RECORDS SUPPLIED:
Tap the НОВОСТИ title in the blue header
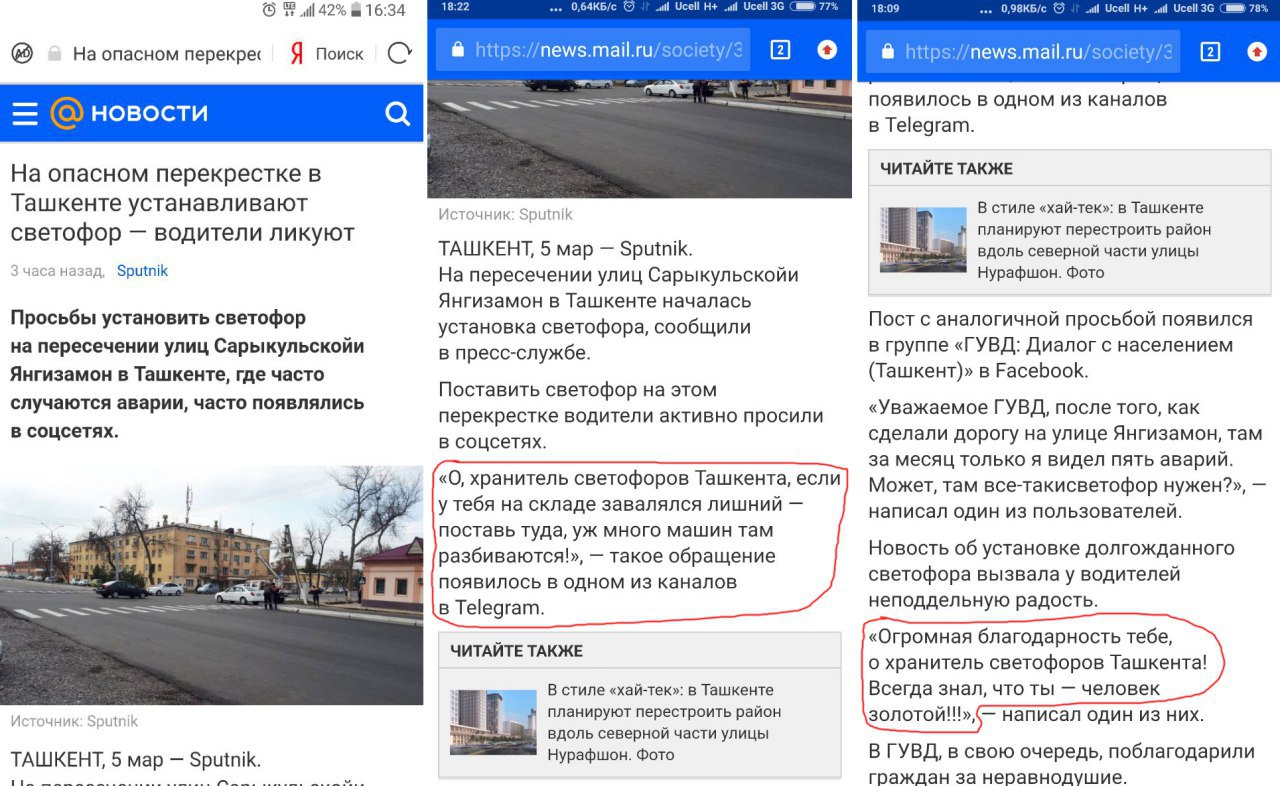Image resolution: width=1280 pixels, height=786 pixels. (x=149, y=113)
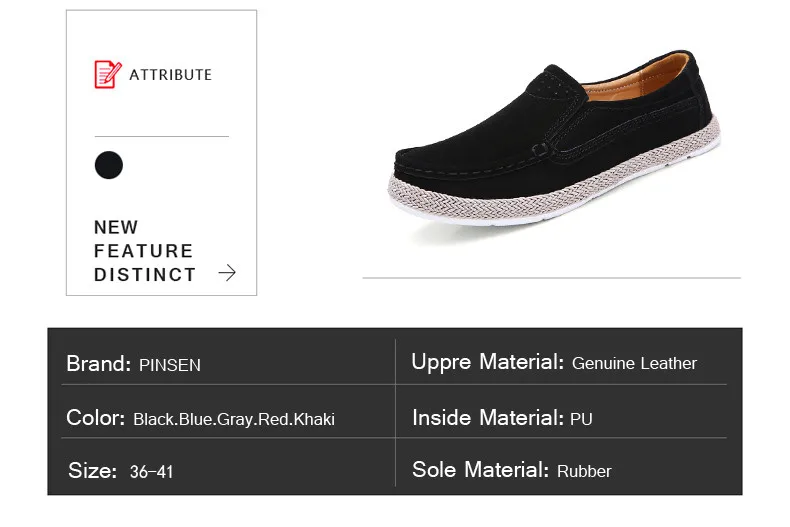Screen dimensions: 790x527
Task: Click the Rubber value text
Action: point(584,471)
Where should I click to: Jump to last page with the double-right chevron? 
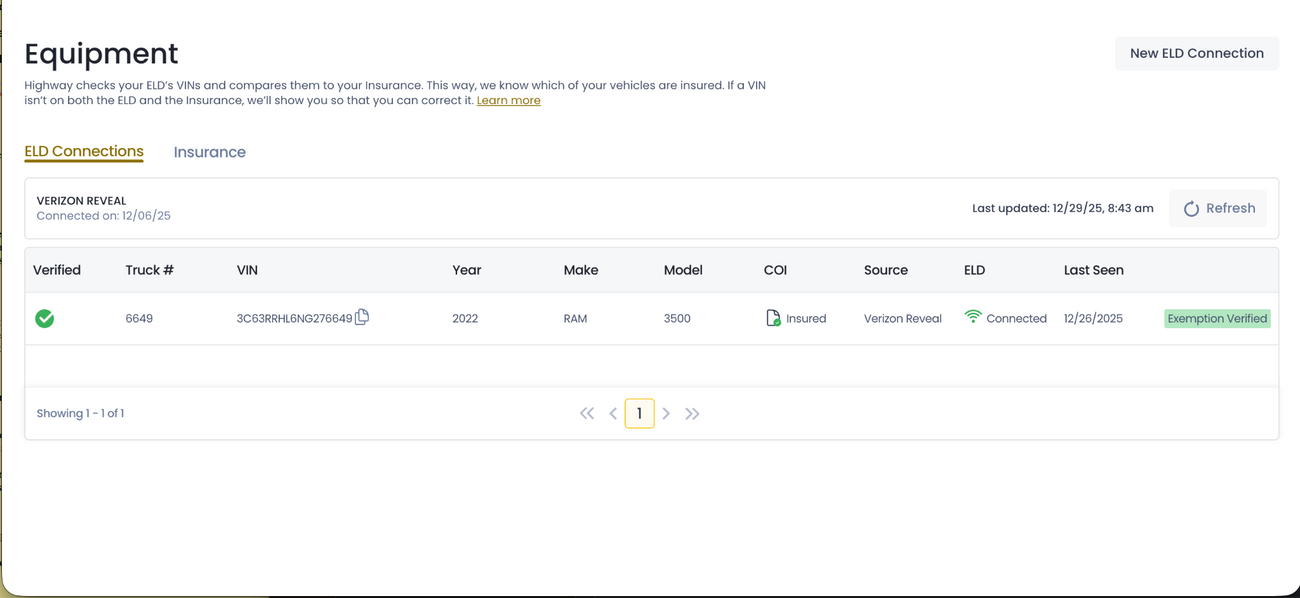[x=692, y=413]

TASK PROMPT: Copy all the entries word for word. Omit any pictures.

SOLUTION FOR THIS EXERCISE:
Tap the НОВОСТИ title in the blue header
Image resolution: width=1280 pixels, height=786 pixels. (x=149, y=113)
Screen dimensions: 790x527
Task: Click the Rubber value text
Action: point(584,471)
Where should I click to: Jump to last page with the double-right chevron? 
[x=692, y=413]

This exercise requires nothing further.